◆ Task directions: Would you return the entries exactly, with every line intact?
[[ Material to process open ]]
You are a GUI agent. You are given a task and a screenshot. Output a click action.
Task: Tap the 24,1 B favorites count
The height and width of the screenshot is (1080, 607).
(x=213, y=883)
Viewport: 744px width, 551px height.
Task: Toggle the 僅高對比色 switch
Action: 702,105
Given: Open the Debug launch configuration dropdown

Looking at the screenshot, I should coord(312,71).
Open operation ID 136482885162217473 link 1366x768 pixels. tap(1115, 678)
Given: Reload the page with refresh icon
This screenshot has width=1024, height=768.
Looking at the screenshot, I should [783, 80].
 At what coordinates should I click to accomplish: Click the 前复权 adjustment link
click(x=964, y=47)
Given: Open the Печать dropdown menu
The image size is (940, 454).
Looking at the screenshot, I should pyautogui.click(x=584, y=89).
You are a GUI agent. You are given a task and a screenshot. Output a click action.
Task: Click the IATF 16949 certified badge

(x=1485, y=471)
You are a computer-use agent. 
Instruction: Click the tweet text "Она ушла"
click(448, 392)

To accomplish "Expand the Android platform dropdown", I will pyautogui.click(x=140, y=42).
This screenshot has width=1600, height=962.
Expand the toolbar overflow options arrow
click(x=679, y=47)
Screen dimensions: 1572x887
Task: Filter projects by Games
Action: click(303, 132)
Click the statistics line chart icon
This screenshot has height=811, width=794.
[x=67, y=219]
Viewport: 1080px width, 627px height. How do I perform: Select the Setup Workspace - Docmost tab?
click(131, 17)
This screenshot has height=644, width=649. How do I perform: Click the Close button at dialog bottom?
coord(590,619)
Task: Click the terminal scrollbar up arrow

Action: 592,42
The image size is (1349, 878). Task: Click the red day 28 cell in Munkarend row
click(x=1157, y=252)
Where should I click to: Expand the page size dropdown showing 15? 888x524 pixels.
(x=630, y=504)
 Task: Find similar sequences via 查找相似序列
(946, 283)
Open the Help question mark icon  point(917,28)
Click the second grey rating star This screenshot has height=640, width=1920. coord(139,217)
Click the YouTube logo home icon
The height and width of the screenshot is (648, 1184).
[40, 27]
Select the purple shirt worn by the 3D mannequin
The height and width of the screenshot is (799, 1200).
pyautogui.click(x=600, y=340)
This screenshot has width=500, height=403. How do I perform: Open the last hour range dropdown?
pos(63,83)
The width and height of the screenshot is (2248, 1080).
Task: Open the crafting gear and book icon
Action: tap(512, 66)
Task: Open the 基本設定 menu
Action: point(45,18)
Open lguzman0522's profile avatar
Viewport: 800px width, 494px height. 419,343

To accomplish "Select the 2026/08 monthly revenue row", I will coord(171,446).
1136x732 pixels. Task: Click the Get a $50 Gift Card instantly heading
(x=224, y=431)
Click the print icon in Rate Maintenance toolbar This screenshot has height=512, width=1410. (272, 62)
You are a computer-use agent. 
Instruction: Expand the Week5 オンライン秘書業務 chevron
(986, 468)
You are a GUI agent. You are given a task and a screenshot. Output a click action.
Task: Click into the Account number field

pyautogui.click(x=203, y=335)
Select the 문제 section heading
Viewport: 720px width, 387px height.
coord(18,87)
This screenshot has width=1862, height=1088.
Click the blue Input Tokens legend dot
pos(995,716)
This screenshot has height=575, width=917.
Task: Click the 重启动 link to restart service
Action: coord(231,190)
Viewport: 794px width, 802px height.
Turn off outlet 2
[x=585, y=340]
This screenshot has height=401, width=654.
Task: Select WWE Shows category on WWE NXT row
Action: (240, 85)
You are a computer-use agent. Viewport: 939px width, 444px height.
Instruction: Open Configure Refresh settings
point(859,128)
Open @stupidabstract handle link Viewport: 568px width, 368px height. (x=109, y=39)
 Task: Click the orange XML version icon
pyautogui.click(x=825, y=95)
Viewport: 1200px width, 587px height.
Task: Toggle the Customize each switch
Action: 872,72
[[ Material to process closed ]]
◆ Task result:
You are a GUI agent. You are given a task and a screenshot. Output a click action.
Task: Tap the 24,1 B favorites count
The height and width of the screenshot is (1080, 607).
(x=213, y=883)
Viewport: 744px width, 551px height.
Task: Toggle the 僅高對比色 switch
Action: 702,105
Given: Open the Debug launch configuration dropdown

Looking at the screenshot, I should coord(312,71).
Open operation ID 136482885162217473 link 1366x768 pixels. tap(1115, 678)
Given: Reload the page with refresh icon
This screenshot has width=1024, height=768.
Looking at the screenshot, I should [783, 80].
 At what coordinates should I click to accomplish: Click the 前复权 adjustment link
click(x=964, y=47)
Given: Open the Печать dropdown menu
The image size is (940, 454).
Looking at the screenshot, I should pyautogui.click(x=584, y=89).
You are a GUI agent. You are given a task and a screenshot. Output a click action.
Task: Click the IATF 16949 certified badge

(x=1485, y=471)
You are a computer-use agent. 
Instruction: Click the tweet text "Она ушла"
click(448, 392)

To accomplish "Expand the Android platform dropdown", I will pyautogui.click(x=140, y=42).
This screenshot has width=1600, height=962.
Expand the toolbar overflow options arrow
click(x=679, y=47)
Screen dimensions: 1572x887
Task: Filter projects by Games
Action: click(303, 132)
Click the statistics line chart icon
This screenshot has height=811, width=794.
[x=67, y=219]
Viewport: 1080px width, 627px height. How do I perform: Select the Setup Workspace - Docmost tab?
click(131, 17)
This screenshot has height=644, width=649. How do I perform: Click the Close button at dialog bottom?
coord(590,619)
Task: Click the terminal scrollbar up arrow

Action: 592,42
The image size is (1349, 878). Task: Click the red day 28 cell in Munkarend row
click(x=1157, y=252)
Where should I click to: Expand the page size dropdown showing 15? 888x524 pixels.
(x=630, y=504)
 Task: Find similar sequences via 查找相似序列
(946, 283)
Open the Help question mark icon  point(917,28)
Click the second grey rating star This screenshot has height=640, width=1920. coord(139,217)
Click the YouTube logo home icon
The height and width of the screenshot is (648, 1184).
[40, 27]
Select the purple shirt worn by the 3D mannequin
The height and width of the screenshot is (799, 1200).
pyautogui.click(x=600, y=340)
This screenshot has width=500, height=403. How do I perform: Open the last hour range dropdown?
pos(63,83)
The width and height of the screenshot is (2248, 1080).
Task: Open the crafting gear and book icon
Action: tap(512, 66)
Task: Open the 基本設定 menu
Action: point(45,18)
Open lguzman0522's profile avatar
Viewport: 800px width, 494px height. 419,343

To accomplish "Select the 2026/08 monthly revenue row", I will coord(171,446).
1136x732 pixels. Task: Click the Get a $50 Gift Card instantly heading
(x=224, y=431)
Click the print icon in Rate Maintenance toolbar This screenshot has height=512, width=1410. (272, 62)
You are a computer-use agent. 
Instruction: Expand the Week5 オンライン秘書業務 chevron
(986, 468)
You are a GUI agent. You are given a task and a screenshot. Output a click action.
Task: Click into the Account number field

pyautogui.click(x=203, y=335)
Select the 문제 section heading
Viewport: 720px width, 387px height.
coord(18,87)
This screenshot has width=1862, height=1088.
Click the blue Input Tokens legend dot
pos(995,716)
This screenshot has height=575, width=917.
Task: Click the 重启动 link to restart service
Action: coord(231,190)
Viewport: 794px width, 802px height.
Turn off outlet 2
[x=585, y=340]
This screenshot has height=401, width=654.
Task: Select WWE Shows category on WWE NXT row
Action: (240, 85)
You are a computer-use agent. Viewport: 939px width, 444px height.
Instruction: Open Configure Refresh settings
point(859,128)
Open @stupidabstract handle link Viewport: 568px width, 368px height. (x=109, y=39)
 Task: Click the orange XML version icon
pyautogui.click(x=825, y=95)
Viewport: 1200px width, 587px height.
Task: Toggle the Customize each switch
Action: 872,72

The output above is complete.